EJERCICIOS
**1)** Indica si cada afirmación coincide con el fragmento sobre Los mundos de Coraline y justifica cada respuesta con una cita literal: (a) Laika Entertainment, LLC empezó a hacer cine en 2009. (b) Travis Knight es hijo del dueño de Pixar. (c) La novela Coraline de Neil Gaiman se publicó en 2002.
**2)** Convierte en una lista breve el párrafo del fragmento sobre Los mundos de Coraline que empieza por «Laika Entertainment, LLC comenzó», conservando sus datos principales.
**3)** Responde con datos del fragmento sobre Los mundos de Coraline:
(a) ¿Quién firma el texto?
(b) ¿Quién dirigió Wall·E?
(c) ¿Quién dirigía Laika Entertainment, LLC?

FRAGMENTO CITADO
Los mundos de Coraline
Infancia incómoda Por Yago Paris
Laika Entertainment, LLC comenzó su andadura en la gran pantalla en 2009, en una época en la que Pixar arrasaba con sus producciones. Entre la proeza formal de Wall·E (Andrew Stanton, 2008) y el éxito arrollador de público de Up (Pete Docter, Bob Peterson, 2009) apareció Los mundos de Coraline, delicada pieza de orfebrería que adaptaba la novela Coraline (2002), del escritor y guionista de cómics Neil Gaiman. Ante el reto de adaptar una soberbia novela infantil, el éxito de reformularla, aprovechando las posibilidades del salto de lo literario a lo cinematográfico, Laika Entertainment, LLC, dirigida por Travis Knight, hijo del dueño de Nike, tumbó la puerta grande de este formato cinematográfico al demostrar que otro tipo de aproximación a la animación para el gran público era posible. En una época en la que ya se atisbaba el síndrome de déficit de atención de la sociedad, que necesita montajes frenéticos y constantes giros de guion para no perder el interés en lo que observa, Los mundos de Coraline se desmarca como una cinta delicada, que apuesta por la sutileza, el valor de los detalles y la introspección por encima de la acción.

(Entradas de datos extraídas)
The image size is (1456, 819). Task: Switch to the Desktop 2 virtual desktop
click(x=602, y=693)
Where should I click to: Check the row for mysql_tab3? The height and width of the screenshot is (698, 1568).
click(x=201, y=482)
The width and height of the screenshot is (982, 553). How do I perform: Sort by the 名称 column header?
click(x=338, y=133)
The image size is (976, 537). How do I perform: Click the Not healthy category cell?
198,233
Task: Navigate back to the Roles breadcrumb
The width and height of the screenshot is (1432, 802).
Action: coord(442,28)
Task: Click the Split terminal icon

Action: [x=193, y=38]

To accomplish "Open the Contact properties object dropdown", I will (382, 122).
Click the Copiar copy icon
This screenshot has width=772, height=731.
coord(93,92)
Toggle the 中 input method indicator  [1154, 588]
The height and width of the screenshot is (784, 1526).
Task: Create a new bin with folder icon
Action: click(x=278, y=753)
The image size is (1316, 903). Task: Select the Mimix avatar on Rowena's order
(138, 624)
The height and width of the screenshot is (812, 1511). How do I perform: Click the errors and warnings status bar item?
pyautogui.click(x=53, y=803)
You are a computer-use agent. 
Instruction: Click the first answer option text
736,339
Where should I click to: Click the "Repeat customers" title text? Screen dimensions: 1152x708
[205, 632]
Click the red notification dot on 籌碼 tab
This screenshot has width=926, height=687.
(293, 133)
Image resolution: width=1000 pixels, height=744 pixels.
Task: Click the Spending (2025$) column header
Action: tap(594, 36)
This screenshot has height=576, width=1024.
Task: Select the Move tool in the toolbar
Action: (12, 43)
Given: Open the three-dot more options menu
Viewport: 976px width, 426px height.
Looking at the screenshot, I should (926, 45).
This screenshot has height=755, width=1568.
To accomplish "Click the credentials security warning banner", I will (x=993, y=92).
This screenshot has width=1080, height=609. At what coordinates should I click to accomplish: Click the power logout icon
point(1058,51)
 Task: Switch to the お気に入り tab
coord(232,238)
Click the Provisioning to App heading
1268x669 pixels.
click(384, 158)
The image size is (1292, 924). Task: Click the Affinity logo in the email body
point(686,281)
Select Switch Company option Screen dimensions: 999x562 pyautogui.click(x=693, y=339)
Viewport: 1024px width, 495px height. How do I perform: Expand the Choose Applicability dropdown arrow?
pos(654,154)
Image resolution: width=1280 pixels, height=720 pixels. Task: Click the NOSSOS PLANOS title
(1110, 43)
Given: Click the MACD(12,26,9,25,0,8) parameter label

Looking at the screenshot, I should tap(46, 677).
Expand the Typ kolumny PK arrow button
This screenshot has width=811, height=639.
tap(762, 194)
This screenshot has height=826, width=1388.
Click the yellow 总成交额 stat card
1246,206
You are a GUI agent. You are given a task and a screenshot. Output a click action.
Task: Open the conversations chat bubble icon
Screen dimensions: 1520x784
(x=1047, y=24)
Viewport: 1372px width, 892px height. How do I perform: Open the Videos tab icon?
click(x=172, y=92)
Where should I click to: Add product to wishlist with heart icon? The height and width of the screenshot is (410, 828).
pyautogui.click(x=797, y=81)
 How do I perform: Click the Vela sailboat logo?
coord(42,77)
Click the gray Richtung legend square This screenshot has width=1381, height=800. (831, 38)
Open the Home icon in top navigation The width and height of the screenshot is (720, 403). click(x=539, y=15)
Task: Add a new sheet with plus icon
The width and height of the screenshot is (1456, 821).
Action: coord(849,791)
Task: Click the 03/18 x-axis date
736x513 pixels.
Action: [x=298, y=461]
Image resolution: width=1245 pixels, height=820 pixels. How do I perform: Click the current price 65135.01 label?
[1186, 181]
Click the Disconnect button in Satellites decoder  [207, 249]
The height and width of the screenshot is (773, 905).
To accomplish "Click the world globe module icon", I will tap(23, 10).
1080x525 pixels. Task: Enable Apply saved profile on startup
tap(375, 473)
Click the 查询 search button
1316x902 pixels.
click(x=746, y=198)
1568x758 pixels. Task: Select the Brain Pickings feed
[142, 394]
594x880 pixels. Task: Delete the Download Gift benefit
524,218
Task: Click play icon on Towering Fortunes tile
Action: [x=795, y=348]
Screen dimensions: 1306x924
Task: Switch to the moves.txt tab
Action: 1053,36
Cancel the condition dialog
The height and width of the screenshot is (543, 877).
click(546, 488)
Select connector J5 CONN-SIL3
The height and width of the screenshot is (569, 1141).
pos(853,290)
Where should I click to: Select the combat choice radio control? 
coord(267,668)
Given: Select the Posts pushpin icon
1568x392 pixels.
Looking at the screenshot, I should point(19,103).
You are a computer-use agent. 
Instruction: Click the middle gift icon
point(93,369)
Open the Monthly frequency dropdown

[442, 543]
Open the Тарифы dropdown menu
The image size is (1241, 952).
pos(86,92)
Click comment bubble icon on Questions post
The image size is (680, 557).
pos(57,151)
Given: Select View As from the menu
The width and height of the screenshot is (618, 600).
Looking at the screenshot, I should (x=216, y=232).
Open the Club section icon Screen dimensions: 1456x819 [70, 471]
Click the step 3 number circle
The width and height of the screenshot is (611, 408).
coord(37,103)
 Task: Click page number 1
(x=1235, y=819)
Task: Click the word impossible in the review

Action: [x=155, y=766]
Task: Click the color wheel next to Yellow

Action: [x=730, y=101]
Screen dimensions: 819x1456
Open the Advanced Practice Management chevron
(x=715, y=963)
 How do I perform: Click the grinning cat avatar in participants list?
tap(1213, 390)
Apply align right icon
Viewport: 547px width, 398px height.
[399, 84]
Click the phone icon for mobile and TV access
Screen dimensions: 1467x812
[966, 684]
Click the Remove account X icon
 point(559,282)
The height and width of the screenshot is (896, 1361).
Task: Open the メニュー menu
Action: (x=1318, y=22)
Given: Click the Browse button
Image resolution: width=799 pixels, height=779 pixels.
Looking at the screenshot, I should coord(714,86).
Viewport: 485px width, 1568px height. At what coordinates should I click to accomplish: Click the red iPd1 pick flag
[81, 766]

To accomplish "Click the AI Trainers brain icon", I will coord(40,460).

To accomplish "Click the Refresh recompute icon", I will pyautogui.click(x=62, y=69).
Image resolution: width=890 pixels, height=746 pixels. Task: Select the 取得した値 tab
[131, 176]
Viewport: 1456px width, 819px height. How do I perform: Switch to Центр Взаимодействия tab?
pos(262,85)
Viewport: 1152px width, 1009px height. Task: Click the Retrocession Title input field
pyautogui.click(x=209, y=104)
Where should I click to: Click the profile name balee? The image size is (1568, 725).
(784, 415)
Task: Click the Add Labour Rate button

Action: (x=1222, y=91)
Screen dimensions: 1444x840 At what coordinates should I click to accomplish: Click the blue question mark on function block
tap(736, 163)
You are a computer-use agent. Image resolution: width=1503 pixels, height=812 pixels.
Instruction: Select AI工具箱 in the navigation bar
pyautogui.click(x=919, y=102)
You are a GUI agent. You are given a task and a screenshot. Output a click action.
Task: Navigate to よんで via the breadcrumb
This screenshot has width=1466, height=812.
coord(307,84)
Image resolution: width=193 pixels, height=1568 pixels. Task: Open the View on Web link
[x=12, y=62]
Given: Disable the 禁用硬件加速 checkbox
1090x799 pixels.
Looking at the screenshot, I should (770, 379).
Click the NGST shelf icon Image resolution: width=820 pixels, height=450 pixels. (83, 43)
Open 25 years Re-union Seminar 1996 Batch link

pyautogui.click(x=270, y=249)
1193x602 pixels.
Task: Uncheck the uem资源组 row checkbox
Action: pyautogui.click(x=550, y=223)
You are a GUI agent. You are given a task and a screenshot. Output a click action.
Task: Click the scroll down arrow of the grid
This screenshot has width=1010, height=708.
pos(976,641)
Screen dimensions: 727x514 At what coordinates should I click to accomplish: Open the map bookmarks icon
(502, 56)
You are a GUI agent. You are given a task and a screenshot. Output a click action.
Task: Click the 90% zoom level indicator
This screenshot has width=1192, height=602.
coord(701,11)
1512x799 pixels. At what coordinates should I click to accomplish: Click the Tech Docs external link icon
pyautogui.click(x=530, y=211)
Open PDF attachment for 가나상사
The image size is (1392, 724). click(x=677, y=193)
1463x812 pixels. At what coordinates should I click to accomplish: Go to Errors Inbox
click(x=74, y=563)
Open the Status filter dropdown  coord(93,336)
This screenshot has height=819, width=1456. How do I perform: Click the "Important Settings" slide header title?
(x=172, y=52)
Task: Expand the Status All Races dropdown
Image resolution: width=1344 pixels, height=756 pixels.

RESPUESTAS
**1)**
(a) Sí: «comenzó su andadura en la gran pantalla en 2009».
(b) No: «hijo del dueño de Nike».
(c) Sí: «la novela Coraline (2002), del escritor y guionista de cómics Neil Gaiman».

**2)**
- Laika Entertainment, LLC debutó en el cine en 2009, cuando Pixar dominaba con sus producciones.
- Entre Wall·E (2008) y Up (2009) estrenó Los mundos de Coraline, adaptación de la novela Coraline (2002) de Neil Gaiman.
- La productora, dirigida por Travis Knight, hijo del dueño de Nike, demostró que era posible otro tipo de animación para el gran público.
- Frente a una sociedad que exige montajes frenéticos y giros de guion constantes, la película apuesta por la sutileza, los detalles y la introspección antes que por la acción.

**3)**
(a) Yago Paris.
(b) Andrew Stanton.
(c) Travis Knight.